PROBLEM => Return the data below word for word, with every line unchanged.

RECORD LIST =>
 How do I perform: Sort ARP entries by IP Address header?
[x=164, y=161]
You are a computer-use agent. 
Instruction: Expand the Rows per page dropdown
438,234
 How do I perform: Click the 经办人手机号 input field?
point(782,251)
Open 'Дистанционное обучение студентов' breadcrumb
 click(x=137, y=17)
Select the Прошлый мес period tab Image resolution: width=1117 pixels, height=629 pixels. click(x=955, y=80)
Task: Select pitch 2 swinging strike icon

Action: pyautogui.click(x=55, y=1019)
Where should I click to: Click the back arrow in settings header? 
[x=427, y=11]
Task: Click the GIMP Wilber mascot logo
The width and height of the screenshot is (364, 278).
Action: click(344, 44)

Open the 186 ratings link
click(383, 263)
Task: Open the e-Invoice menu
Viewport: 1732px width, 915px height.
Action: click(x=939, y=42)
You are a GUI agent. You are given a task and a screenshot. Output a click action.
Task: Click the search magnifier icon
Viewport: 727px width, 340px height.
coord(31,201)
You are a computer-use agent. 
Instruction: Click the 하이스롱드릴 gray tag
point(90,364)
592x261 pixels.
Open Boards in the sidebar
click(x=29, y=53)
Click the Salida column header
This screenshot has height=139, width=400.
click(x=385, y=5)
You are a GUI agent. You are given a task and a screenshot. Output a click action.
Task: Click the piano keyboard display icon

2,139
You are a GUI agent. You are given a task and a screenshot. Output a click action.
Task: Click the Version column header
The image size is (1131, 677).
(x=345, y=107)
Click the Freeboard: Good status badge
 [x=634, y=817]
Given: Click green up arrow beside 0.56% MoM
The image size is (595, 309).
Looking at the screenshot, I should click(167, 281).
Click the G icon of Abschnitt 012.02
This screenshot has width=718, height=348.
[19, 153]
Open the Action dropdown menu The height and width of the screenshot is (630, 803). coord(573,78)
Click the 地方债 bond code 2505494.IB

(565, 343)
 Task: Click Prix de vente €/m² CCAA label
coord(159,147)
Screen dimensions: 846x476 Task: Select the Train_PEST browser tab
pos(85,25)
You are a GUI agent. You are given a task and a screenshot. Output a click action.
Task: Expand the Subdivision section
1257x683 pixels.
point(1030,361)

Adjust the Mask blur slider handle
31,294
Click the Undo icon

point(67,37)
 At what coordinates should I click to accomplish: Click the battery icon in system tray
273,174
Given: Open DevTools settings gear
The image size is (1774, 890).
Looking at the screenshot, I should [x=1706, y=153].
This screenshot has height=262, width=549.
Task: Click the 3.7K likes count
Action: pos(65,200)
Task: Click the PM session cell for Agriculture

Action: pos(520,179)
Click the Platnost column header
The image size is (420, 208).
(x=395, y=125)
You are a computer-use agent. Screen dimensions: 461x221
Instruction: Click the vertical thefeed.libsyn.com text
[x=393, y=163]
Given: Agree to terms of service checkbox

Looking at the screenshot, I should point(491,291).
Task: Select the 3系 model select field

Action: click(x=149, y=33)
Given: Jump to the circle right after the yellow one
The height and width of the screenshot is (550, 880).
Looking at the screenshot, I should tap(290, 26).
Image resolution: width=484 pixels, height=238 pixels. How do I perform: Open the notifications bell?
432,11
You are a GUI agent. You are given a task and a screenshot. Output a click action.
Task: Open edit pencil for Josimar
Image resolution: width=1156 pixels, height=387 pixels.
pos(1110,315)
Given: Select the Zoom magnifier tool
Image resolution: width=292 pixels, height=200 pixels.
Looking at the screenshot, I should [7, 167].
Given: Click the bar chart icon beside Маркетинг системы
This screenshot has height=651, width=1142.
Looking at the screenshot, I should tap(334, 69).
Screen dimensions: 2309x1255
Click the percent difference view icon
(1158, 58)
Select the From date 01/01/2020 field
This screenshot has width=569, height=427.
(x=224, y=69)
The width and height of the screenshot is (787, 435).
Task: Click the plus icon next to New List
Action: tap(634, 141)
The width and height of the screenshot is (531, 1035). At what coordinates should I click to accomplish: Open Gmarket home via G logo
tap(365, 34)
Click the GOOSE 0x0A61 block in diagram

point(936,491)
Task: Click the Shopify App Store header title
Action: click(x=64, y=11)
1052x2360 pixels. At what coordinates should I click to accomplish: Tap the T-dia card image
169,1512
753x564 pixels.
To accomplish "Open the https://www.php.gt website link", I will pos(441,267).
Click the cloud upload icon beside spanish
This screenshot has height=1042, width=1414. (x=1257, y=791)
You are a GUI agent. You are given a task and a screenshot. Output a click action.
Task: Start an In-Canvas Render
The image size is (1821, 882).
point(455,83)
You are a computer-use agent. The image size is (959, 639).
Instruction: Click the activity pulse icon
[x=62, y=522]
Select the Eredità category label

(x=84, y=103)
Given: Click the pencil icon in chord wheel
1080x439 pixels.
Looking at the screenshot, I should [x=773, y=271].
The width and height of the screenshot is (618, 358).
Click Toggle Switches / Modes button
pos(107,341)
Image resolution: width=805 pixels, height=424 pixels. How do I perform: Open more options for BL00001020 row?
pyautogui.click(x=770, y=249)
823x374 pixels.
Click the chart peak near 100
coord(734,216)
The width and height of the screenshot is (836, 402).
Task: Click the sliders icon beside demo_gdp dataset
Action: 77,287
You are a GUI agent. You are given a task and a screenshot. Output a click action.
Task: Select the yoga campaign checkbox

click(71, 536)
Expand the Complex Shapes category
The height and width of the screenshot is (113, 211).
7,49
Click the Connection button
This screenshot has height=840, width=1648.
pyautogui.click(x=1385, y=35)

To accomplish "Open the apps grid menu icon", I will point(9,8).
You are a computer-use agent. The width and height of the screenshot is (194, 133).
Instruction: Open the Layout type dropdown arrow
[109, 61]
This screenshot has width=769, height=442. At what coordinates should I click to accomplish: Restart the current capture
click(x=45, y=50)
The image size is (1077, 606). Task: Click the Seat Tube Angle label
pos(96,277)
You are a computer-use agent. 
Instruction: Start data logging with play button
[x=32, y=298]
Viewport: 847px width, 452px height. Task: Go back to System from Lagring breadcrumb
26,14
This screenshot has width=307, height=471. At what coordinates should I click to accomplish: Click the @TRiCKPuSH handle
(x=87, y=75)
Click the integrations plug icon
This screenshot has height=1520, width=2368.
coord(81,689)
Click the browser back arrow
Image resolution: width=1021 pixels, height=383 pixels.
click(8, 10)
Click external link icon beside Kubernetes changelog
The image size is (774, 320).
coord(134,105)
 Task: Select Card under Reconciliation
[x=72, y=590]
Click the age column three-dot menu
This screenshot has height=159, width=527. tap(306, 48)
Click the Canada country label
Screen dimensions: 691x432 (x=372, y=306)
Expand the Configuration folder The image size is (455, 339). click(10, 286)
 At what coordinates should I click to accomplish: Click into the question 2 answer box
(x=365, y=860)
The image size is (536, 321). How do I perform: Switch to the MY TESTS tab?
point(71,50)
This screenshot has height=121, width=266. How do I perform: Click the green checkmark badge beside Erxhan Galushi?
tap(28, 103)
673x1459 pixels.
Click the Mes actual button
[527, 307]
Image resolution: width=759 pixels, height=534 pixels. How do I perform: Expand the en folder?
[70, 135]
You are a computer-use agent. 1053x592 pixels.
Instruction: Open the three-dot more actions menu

ANSWER TO THE TASK =>
 How do I perform: Sort ARP entries by IP Address header?
[x=164, y=161]
You are a computer-use agent. 
Instruction: Expand the Rows per page dropdown
438,234
 How do I perform: Click the 经办人手机号 input field?
point(782,251)
Open 'Дистанционное обучение студентов' breadcrumb
 click(x=137, y=17)
Select the Прошлый мес period tab Image resolution: width=1117 pixels, height=629 pixels. click(x=955, y=80)
Task: Select pitch 2 swinging strike icon

Action: pyautogui.click(x=55, y=1019)
Where should I click to: Click the back arrow in settings header? 
[x=427, y=11]
Task: Click the GIMP Wilber mascot logo
The width and height of the screenshot is (364, 278).
Action: click(344, 44)

Open the 186 ratings link
click(383, 263)
Task: Open the e-Invoice menu
Viewport: 1732px width, 915px height.
Action: click(x=939, y=42)
You are a GUI agent. You are given a task and a screenshot. Output a click action.
Task: Click the search magnifier icon
Viewport: 727px width, 340px height.
coord(31,201)
You are a computer-use agent. 
Instruction: Click the 하이스롱드릴 gray tag
point(90,364)
592x261 pixels.
Open Boards in the sidebar
click(x=29, y=53)
Click the Salida column header
This screenshot has height=139, width=400.
click(x=385, y=5)
You are a GUI agent. You are given a task and a screenshot. Output a click action.
Task: Click the piano keyboard display icon

2,139
You are a GUI agent. You are given a task and a screenshot. Output a click action.
Task: Click the Version column header
The image size is (1131, 677).
(x=345, y=107)
Click the Freeboard: Good status badge
 [x=634, y=817]
Given: Click green up arrow beside 0.56% MoM
The image size is (595, 309).
Looking at the screenshot, I should click(167, 281).
Click the G icon of Abschnitt 012.02
This screenshot has width=718, height=348.
[19, 153]
Open the Action dropdown menu The height and width of the screenshot is (630, 803). coord(573,78)
Click the 地方债 bond code 2505494.IB

(565, 343)
 Task: Click Prix de vente €/m² CCAA label
coord(159,147)
Screen dimensions: 846x476 Task: Select the Train_PEST browser tab
pos(85,25)
You are a GUI agent. You are given a task and a screenshot. Output a click action.
Task: Expand the Subdivision section
1257x683 pixels.
point(1030,361)

Adjust the Mask blur slider handle
31,294
Click the Undo icon

point(67,37)
 At what coordinates should I click to accomplish: Click the battery icon in system tray
273,174
Given: Open DevTools settings gear
The image size is (1774, 890).
Looking at the screenshot, I should [x=1706, y=153].
This screenshot has height=262, width=549.
Task: Click the 3.7K likes count
Action: pos(65,200)
Task: Click the PM session cell for Agriculture

Action: pos(520,179)
Click the Platnost column header
The image size is (420, 208).
(x=395, y=125)
You are a computer-use agent. Screen dimensions: 461x221
Instruction: Click the vertical thefeed.libsyn.com text
[x=393, y=163]
Given: Agree to terms of service checkbox

Looking at the screenshot, I should point(491,291).
Task: Select the 3系 model select field

Action: click(x=149, y=33)
Given: Jump to the circle right after the yellow one
The height and width of the screenshot is (550, 880).
Looking at the screenshot, I should tap(290, 26).
Image resolution: width=484 pixels, height=238 pixels. How do I perform: Open the notifications bell?
432,11
You are a GUI agent. You are given a task and a screenshot. Output a click action.
Task: Open edit pencil for Josimar
Image resolution: width=1156 pixels, height=387 pixels.
pos(1110,315)
Given: Select the Zoom magnifier tool
Image resolution: width=292 pixels, height=200 pixels.
Looking at the screenshot, I should [7, 167].
Given: Click the bar chart icon beside Маркетинг системы
This screenshot has height=651, width=1142.
Looking at the screenshot, I should tap(334, 69).
Screen dimensions: 2309x1255
Click the percent difference view icon
(1158, 58)
Select the From date 01/01/2020 field
This screenshot has width=569, height=427.
(x=224, y=69)
The width and height of the screenshot is (787, 435).
Task: Click the plus icon next to New List
Action: tap(634, 141)
The width and height of the screenshot is (531, 1035). At what coordinates should I click to accomplish: Open Gmarket home via G logo
tap(365, 34)
Click the GOOSE 0x0A61 block in diagram

point(936,491)
Task: Click the Shopify App Store header title
Action: click(x=64, y=11)
1052x2360 pixels. At what coordinates should I click to accomplish: Tap the T-dia card image
169,1512
753x564 pixels.
To accomplish "Open the https://www.php.gt website link", I will pos(441,267).
Click the cloud upload icon beside spanish
This screenshot has height=1042, width=1414. (x=1257, y=791)
You are a GUI agent. You are given a task and a screenshot. Output a click action.
Task: Start an In-Canvas Render
The image size is (1821, 882).
point(455,83)
You are a computer-use agent. The image size is (959, 639).
Instruction: Click the activity pulse icon
[x=62, y=522]
Select the Eredità category label

(x=84, y=103)
Given: Click the pencil icon in chord wheel
1080x439 pixels.
Looking at the screenshot, I should [x=773, y=271].
The width and height of the screenshot is (618, 358).
Click Toggle Switches / Modes button
pos(107,341)
Image resolution: width=805 pixels, height=424 pixels. How do I perform: Open more options for BL00001020 row?
pyautogui.click(x=770, y=249)
823x374 pixels.
Click the chart peak near 100
coord(734,216)
The width and height of the screenshot is (836, 402).
Task: Click the sliders icon beside demo_gdp dataset
Action: 77,287
You are a GUI agent. You are given a task and a screenshot. Output a click action.
Task: Select the yoga campaign checkbox

click(71, 536)
Expand the Complex Shapes category
The height and width of the screenshot is (113, 211).
7,49
Click the Connection button
This screenshot has height=840, width=1648.
pyautogui.click(x=1385, y=35)

To accomplish "Open the apps grid menu icon", I will point(9,8).
You are a computer-use agent. The width and height of the screenshot is (194, 133).
Instruction: Open the Layout type dropdown arrow
[109, 61]
This screenshot has width=769, height=442. At what coordinates should I click to accomplish: Restart the current capture
click(x=45, y=50)
The image size is (1077, 606). Task: Click the Seat Tube Angle label
pos(96,277)
You are a computer-use agent. 
Instruction: Start data logging with play button
[x=32, y=298]
Viewport: 847px width, 452px height. Task: Go back to System from Lagring breadcrumb
26,14
This screenshot has width=307, height=471. At what coordinates should I click to accomplish: Click the @TRiCKPuSH handle
(x=87, y=75)
Click the integrations plug icon
This screenshot has height=1520, width=2368.
coord(81,689)
Click the browser back arrow
Image resolution: width=1021 pixels, height=383 pixels.
click(8, 10)
Click external link icon beside Kubernetes changelog
The image size is (774, 320).
coord(134,105)
 Task: Select Card under Reconciliation
[x=72, y=590]
Click the age column three-dot menu
This screenshot has height=159, width=527. tap(306, 48)
Click the Canada country label
Screen dimensions: 691x432 (x=372, y=306)
Expand the Configuration folder The image size is (455, 339). click(10, 286)
 At what coordinates should I click to accomplish: Click into the question 2 answer box
(x=365, y=860)
The image size is (536, 321). How do I perform: Switch to the MY TESTS tab?
point(71,50)
This screenshot has height=121, width=266. How do I perform: Click the green checkmark badge beside Erxhan Galushi?
tap(28, 103)
673x1459 pixels.
Click the Mes actual button
[527, 307]
Image resolution: width=759 pixels, height=534 pixels. How do I perform: Expand the en folder?
[70, 135]
You are a computer-use agent. 1053x592 pixels.
Instruction: Open the three-dot more actions menu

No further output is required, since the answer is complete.